池田浩さんの文芸誌時評 『 No.004 S-Fマガジン 2012年10月号 』 をアップしましたぁ。レイ・ブラッドベリの追悼特集です。表紙にはブラッドベリさんの顔が大きく印刷されています。また一人文学界の大物がこの世を去ってしまいました。さみしいことです。
SF というジャンルは、探偵小説 (推理小説) と同様に 19 世紀の末に誕生したわけですが、それを本当の意味で支えたのは 20 世紀の中頃から本格的に活躍し始めた作家たちです。僕たちは 21 世紀の初頭に生きていて、つまりは 20 世紀的な文化の枠組みが崩壊し、まだ21世紀的な文化の枠組みがはっきりとは見えない過渡期の時代に生きています。ブラッドベリのような大物が死去するとそれを痛感します。アシモフ、クラーク、K ・ディック、レム、ハインライン、それにブラッドベリらの世代が本当に新しい SF というジャンルを作り上げたわけです。
最近、ジャンルの寿命って、意外と短いんじゃないかと思うことがあります。SFに限らないですが、各ジャンルには青春期があり、そこで 「初めての仕事」 をした作家だけが、優れた創作者として後世にまで記憶されているような気がします。戦後作家の仕事がどんどん忘れ去られているのに、夏目漱石の仕事がいつまでも古びないのと一緒ですね。多くの場合、青春期を過ぎたジャンルに現れた作家は、多かれ少なかれ草創期の作家の仕事を焼き直し、洗練させているだけのような気がします。

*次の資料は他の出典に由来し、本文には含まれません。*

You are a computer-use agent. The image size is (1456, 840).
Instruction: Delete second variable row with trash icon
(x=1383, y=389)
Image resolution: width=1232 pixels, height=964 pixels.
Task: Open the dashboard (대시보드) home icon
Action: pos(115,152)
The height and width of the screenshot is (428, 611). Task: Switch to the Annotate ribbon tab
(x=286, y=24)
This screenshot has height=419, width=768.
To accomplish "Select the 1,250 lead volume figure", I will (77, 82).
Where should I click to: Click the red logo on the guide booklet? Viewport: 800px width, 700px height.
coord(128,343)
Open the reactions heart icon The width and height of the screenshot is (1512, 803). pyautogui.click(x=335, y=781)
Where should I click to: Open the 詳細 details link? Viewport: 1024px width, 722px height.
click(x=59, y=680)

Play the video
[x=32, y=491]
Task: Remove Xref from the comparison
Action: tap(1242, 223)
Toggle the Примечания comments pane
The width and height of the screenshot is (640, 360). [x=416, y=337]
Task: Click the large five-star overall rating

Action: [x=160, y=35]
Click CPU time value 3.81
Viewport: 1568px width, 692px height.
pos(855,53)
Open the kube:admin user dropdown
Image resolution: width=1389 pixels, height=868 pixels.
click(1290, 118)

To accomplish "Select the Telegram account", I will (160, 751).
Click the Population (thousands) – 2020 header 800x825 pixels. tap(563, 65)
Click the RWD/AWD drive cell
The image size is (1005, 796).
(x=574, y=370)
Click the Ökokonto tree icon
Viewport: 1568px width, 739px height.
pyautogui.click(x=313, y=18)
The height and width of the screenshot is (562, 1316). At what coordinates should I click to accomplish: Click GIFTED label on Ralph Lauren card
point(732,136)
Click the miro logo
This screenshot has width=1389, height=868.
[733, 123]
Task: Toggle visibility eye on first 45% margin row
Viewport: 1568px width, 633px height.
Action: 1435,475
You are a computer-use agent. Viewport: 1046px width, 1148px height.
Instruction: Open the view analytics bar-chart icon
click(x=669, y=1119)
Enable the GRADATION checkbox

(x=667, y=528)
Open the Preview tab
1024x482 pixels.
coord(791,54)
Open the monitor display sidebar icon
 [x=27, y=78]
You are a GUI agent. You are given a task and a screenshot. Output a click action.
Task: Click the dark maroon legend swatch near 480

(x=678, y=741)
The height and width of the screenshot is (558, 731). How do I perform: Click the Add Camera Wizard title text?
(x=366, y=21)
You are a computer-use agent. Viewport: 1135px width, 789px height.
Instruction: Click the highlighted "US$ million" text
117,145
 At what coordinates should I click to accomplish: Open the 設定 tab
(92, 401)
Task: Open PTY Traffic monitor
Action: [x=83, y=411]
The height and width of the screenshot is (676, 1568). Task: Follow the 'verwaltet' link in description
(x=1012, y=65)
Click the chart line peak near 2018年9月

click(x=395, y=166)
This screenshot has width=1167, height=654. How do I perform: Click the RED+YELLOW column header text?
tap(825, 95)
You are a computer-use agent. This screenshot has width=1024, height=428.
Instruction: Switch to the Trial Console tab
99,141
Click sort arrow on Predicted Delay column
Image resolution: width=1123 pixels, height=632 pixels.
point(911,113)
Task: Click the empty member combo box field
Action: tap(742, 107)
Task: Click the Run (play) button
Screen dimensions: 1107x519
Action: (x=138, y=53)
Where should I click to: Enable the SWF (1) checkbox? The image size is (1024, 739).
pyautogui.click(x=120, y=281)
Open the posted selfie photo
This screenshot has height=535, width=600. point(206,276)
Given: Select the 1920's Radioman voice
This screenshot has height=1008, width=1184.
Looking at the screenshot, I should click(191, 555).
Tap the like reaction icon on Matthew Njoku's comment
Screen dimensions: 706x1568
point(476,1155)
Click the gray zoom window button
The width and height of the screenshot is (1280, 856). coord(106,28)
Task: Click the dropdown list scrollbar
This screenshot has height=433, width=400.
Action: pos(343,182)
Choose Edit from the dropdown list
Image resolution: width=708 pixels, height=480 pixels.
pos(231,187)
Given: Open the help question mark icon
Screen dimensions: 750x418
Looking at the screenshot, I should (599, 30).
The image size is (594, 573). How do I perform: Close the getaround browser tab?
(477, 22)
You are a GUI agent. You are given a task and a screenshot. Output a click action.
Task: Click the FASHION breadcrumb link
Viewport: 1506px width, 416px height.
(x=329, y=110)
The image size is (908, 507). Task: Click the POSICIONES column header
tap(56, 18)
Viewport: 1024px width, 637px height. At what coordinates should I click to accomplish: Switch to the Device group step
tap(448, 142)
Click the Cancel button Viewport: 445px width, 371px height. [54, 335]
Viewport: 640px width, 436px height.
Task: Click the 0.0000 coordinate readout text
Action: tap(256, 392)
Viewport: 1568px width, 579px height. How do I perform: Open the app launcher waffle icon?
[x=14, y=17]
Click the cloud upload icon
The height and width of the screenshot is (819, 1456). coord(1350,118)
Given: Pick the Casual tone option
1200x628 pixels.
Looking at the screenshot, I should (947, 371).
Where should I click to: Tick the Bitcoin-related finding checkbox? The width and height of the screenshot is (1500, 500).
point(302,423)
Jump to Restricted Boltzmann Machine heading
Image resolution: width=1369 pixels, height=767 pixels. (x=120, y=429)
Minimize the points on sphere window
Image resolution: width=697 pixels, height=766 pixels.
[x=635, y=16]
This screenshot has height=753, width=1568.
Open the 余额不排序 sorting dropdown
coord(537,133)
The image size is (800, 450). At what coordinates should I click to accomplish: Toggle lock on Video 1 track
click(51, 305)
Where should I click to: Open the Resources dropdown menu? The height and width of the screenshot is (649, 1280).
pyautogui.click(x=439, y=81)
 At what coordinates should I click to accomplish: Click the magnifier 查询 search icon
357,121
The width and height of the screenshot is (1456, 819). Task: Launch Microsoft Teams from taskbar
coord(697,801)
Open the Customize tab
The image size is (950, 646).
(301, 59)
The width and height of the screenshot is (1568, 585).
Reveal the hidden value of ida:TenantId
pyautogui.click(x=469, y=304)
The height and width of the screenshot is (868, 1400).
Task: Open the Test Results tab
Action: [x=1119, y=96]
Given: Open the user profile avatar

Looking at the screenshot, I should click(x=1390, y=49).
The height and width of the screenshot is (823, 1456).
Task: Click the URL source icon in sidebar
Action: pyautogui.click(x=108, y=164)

要するに真に新しい仕事を始めなければ、文化は本当の意味で先に進まないわけです。作家さんそれぞれのやり方はあるでしょうが、文学金魚が目指すのは真に新しい創作活動の拠点であります。終わってしまった文化の枠組みにしがみつくのは無駄ですし、終わりかけている文化の枠組みにしがみつくのも結局は無意味だと思います。ちっこい拠点であろうと新しいメディアのスタッフの一人として、金魚にエサをやり続けて太らせる方が僕は楽しいのでありますぅ~。